Contudo, por nada neste mundo Jonathan partiria para viver em Israel (“Eu amo o meu país e eu teria medo demais dos atentados”), mas ele compreende que certos iranianos tenham esta vontade. No final de dezembro, um grupo de cerca de quarenta imigrantes judeus, auxiliados financeiramente pela Agência Judaica, desembarcou em Tel-Aviv diante das objetivas das câmeras e das máquinas fotográficas de dezenas de jornalistas. A Agência Judaica declarou então que estes homens e mulheres haviam deixado o seu país por causa de um anti-semitismo crescente. É difícil saber ao certo onde pára a verdade e onde começa a manipulação política, comenta Arash, que, entretanto, constata que eventos desta natureza, amplamente repercutidos pelos meios de comunicação iranianos, só fazem piorar a imagem dos judeus no Irã.

Em novembro de 2007, o “Guardian” havia dado conta de “um número crescente de emigrações de judeus do Irã para Israel, por causa das tensões crescentes entre os dois países”, e citava o exemplo de Benyamin, um jovem professor de hebraico que teria sido ameaçado de morte por ser suspeitado de espionagem a serviço de Israel.

Entre provocação e tolerância

O próprio Moris Motamed reconhece que, volta e meia, as tensões internacionais provocam confusões até mesmo na vida cotidiana dos judeus iranianos. Em Shiraz, no sul do país, durante o verão de 2006, em plena guerra entre Israel e o Hizbollah, organização esta apoiada por Teerã, uma loja mantida por judeus, por exemplo, foi alvo de um atentado com bomba, perpetrado por um grupo de muçulmanos extremistas.

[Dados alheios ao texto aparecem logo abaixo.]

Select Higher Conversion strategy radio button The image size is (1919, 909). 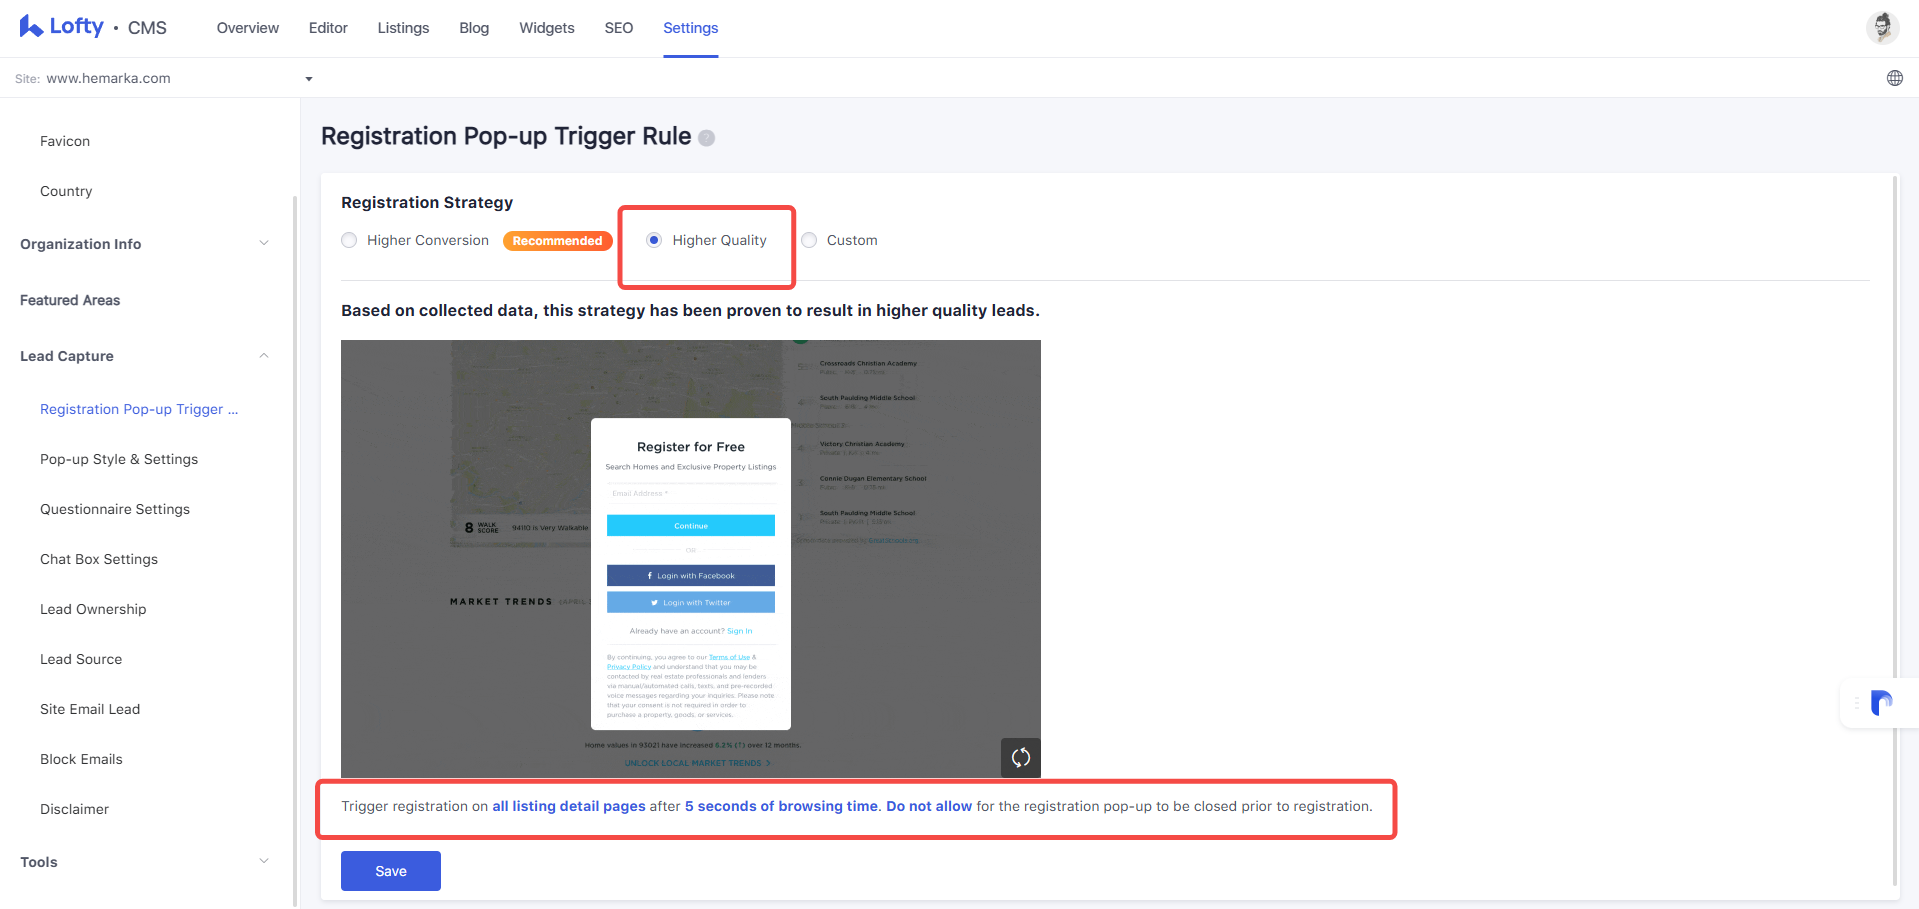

Nesta cidade conhecida pelo seu conservadorismo, a desconfiança em relação aos jornalistas se faz sentir de uma maneira muito mais nítida do que em Teerã. Aliás, esta não foi a primeira vez que Shiraz tornou-se palco de incidentes graves. Nesta cidade, até hoje, a recordação do “caso dos treze judeus” está viva nas mentes. Em 2000, treze estudantes e professores de religião judeus haviam sido presos e encarcerados por “espionagem em proveito da entidade sionista”. Eles só vieram a ser libertados alguns anos mais tarde, como resultado de uma importante mobilização internacional.

Benyamin, que fora um destes treze prisioneiros, e que nós encontramos em Ispahan, hoje é rabino. Ele nos explica de antemão que não quer falar novamente deste acontecimento, preferindo se contentar em nos fazer visitar o banho das abluções da principal sinagoga de Ispahan. No que vem a ser mais um sintoma da ambigüidade da situação da comunidade judaica do Irã, entre provocações, humilhações e tolerância.

“Há séculos e mais séculos que no Irã, os judeus e os muçulmanos vivem juntos, respeitando uns aos outros. Se compararmos com o que aconteceu na história mundial é possível afirmar que nós estamos nos saindo até que bem”, resume Marjan. “No fundo deles mesmos, muitos judeus iranianos esperam representar um modelo para os palestinos e os israelenses. Nós somos provas vivas de que é possível viver em paz, apesar das diferenças. Seria legal se você pudesse colocar isso no seu artigo”, havia insistido Marjan. Dito e feito.

Atendendo ao seu pedido, ou por iniciativa nossa, nós alteramos os nomes de algumas das pessoas entrevistadas.